The Consumer Electronics show would not be complete without the HomePlug Powerline Alliance making a show of its technology for networking up the home using existing power cables.

And HomePlug systems were on show both delivering in the new standard at 14 megabits per second (mbps), and a new advanced version from Intellon, offering a 200 Mbps signal with an aggregate throughput of 100 Mbps.

Clearly the biggest problem to overcome around the home is to get content into the home, and for that power isn’t the answer. But broadcast and cable TV, recorded onto a DVR for instance, can mean that different rooms in the house require digital re-transmission of already captured programs or DVD signals.

This autumn version 1.0 of the Homeplug AV standard was put into concrete and at the CES it was on show linking up a home office, living room and bedroom with a variety of products from the contributing technology suppliers.

At its heart is the Panasonic's powerline AV communications technology, along with Intellon's
powerline home networking technology and DS2's powerline access technology.

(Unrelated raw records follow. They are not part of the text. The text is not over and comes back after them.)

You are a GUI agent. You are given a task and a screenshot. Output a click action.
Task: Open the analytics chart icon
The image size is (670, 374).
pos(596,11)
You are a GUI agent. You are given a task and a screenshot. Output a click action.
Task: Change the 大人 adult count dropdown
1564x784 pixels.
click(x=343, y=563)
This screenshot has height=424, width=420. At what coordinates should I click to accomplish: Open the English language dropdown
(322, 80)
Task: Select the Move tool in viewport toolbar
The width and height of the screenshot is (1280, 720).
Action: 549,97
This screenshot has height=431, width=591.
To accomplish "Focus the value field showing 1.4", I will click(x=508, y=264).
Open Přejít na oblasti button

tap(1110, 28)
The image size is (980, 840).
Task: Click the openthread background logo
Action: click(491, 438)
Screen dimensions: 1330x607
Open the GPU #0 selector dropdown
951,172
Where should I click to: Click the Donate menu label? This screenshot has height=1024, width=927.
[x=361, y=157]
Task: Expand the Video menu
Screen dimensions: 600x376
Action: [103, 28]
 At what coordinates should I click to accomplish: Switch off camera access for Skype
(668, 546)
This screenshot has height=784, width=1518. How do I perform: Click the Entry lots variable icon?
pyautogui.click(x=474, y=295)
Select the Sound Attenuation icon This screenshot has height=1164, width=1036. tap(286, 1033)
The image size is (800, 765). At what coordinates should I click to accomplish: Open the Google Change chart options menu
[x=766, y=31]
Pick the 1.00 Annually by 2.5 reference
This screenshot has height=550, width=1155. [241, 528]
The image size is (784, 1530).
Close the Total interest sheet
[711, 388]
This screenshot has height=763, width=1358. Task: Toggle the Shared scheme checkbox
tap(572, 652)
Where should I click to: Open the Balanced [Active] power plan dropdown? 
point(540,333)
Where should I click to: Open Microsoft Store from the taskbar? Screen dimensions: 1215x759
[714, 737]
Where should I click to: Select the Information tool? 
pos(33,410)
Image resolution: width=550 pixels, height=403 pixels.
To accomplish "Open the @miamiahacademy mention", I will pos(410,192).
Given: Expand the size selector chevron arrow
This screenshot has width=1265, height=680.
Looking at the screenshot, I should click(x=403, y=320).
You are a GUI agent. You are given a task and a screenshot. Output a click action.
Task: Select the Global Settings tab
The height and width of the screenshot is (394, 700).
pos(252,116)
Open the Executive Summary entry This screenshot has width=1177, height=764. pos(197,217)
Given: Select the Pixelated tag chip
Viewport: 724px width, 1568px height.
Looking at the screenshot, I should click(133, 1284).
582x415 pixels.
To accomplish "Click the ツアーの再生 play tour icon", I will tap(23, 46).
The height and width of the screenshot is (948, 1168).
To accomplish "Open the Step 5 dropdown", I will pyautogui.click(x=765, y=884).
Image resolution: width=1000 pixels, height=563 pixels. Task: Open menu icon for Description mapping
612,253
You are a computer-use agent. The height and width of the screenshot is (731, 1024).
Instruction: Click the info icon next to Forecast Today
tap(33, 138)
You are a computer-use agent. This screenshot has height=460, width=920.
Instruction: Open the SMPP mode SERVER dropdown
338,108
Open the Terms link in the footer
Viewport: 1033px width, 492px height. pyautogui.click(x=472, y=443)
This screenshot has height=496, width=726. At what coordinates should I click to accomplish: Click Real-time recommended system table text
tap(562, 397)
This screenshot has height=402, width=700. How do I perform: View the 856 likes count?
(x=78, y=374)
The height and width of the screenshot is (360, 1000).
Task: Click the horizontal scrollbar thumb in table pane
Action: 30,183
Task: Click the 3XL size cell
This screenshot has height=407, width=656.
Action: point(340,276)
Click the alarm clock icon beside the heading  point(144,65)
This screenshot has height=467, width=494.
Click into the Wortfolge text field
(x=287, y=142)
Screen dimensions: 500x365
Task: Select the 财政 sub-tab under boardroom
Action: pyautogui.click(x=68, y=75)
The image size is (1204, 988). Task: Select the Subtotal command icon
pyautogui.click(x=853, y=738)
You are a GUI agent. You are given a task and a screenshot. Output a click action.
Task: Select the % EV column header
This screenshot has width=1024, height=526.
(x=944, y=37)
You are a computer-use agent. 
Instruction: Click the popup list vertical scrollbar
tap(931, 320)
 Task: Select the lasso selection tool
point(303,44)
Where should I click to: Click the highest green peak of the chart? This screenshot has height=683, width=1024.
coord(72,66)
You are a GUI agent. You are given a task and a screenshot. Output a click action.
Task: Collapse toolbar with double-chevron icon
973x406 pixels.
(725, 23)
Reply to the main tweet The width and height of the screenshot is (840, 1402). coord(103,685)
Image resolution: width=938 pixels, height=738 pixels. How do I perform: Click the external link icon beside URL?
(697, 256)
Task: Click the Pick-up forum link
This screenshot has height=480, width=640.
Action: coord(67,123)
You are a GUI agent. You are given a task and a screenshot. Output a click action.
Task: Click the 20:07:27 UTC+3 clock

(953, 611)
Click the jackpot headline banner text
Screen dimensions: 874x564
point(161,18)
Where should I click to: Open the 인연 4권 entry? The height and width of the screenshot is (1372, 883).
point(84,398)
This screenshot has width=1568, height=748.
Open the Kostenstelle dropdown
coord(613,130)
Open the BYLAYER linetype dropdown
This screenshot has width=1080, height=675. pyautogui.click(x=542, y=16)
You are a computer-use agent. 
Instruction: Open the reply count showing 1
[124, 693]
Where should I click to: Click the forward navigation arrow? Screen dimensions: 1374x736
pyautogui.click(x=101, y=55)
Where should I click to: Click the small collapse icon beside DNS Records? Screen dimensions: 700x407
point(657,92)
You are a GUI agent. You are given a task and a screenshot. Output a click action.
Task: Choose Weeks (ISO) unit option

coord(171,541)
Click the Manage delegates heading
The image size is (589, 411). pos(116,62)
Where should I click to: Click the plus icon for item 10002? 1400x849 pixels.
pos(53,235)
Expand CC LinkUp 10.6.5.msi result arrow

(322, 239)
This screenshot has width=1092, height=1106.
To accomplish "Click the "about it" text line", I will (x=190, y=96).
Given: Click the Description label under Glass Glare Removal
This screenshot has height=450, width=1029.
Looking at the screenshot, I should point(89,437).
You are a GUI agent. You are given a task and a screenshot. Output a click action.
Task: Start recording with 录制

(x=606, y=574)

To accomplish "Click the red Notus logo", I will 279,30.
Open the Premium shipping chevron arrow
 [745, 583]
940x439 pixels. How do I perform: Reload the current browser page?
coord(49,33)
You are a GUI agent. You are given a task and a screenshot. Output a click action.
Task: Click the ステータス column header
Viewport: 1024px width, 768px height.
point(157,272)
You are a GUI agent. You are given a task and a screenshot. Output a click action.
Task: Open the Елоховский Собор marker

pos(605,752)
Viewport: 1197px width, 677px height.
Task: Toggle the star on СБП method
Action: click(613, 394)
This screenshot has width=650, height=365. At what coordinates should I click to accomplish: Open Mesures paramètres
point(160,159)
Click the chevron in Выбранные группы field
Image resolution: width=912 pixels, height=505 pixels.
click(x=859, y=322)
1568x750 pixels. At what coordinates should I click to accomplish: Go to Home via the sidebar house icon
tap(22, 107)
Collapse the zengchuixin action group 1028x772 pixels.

The baseline technology includes quality of service and AV management provided by Sharp, while Conexant has contributed its advanced signal processing capabilities to improve overall system performance and robustness.

This combination of technologies was run over a 500 home trial with 100% success rate prior to the standard being set. Intellon also used the show to introduce its PowerAV technology streaming three simultaneous video streams, including a High Definition stream, over standard electrical power wiring.

PowerAV achieves physical layer rates in excess of 200Mbps and actual data rates of more than 100Mbps – faster than any flavor of Wi-Fi – the technology that it believes it is up against for distributing content around a home. However that’s nowhere near as fast as the Ultra WideBand that Intel plans to offer shortly.
PowerAV features quality of service features specific to video and transmits it isochronously.

PowerAV is targeted, among other things to provide multi-room DVR.